Elle a été applaudie par des utilisateurs juifs de X. « Sous le coup des événements actuels, nombreux sont nos voisins qui ont fait tomber le masque et nous montrent aujourd’hui le visage de l’antisémitisme systémique, cette corruption profonde. Mais ces mêmes événements réchauffent aussi le coeur des Juifs en braquant les projecteurs sur les non-Juifs qui, comme Susie, ont réussi le test « Auriez-vous caché des Juifs pendant la Shoah ? » », a écrit Yoni Freedhoff, médecin d’Ottawa qui tweete fréquemment sur les questions juives canadiennes. L’historien juif britannique Simon Schama, auteur de « L’histoire des Juifs », n’a pas été le dernier à y joindre sa voix.
Pour d’autres, ce geste relève de l’appropriation culturelle, dans la veine des seders chrétiens pour Pâques, et ils se demandent s’il s’agit réellement d’une preuve forte de soutien. « Vous pouvez aussi faire un don au fonds de sécurité d’une synagogue (oui, nous en avons, parce que nous le devons) ou à un fonds pour l’éducation », a par exemple tweeté un utilisateur de X. « L’appropriation n’est PAS la solution. »
Silverstein, qui vient d’une famille Habad, dit ne pas interpréter le geste de ses voisins comme relevant d’une tentative d’appropriation. Il dit bien au contraire : « C’est tellement beau de voir des non-Juifs reconnaître l’importance de la mezouza. »

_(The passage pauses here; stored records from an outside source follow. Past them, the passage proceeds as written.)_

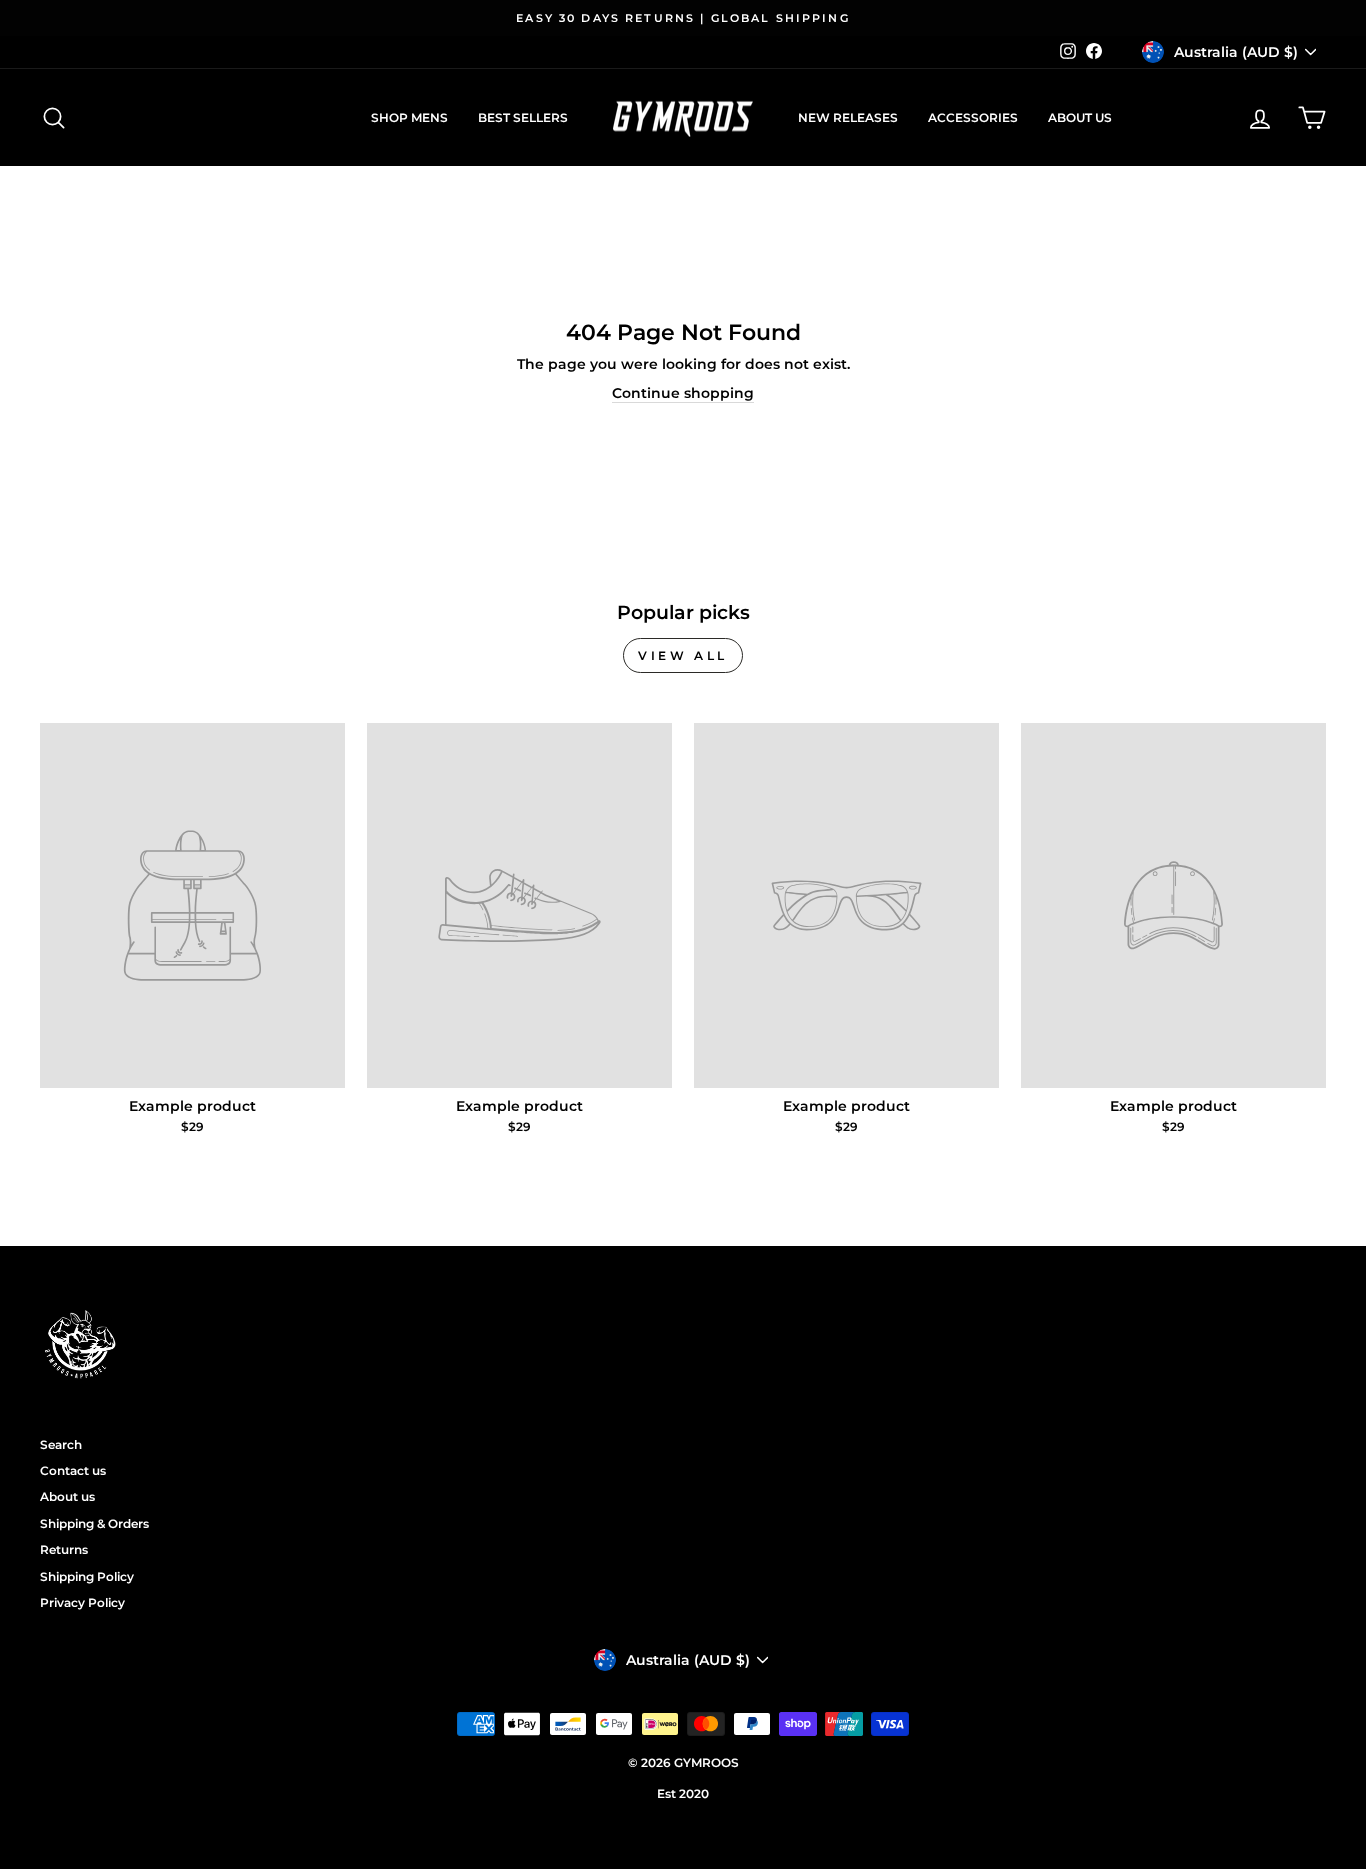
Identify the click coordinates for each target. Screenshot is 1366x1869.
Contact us (73, 1470)
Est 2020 (683, 1793)
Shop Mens (409, 117)
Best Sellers (523, 117)
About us (1080, 117)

Quant à savoir si les Juifs, dans le monde, doivent envisager de retirer leur mezouza pour se protéger, Silverstein conseille : « Parlez-en à votre rabbin. » Il rappelle que, selon la tradition juive, la mezouza se protège elle-même. »
« Notre mezouza est notre alarme. Notre mezouza contient le Shema ». « Avec cette mezouza, aussi effrayant que cela puisse paraître, j’ai la conviction que Dieu vous protégera. »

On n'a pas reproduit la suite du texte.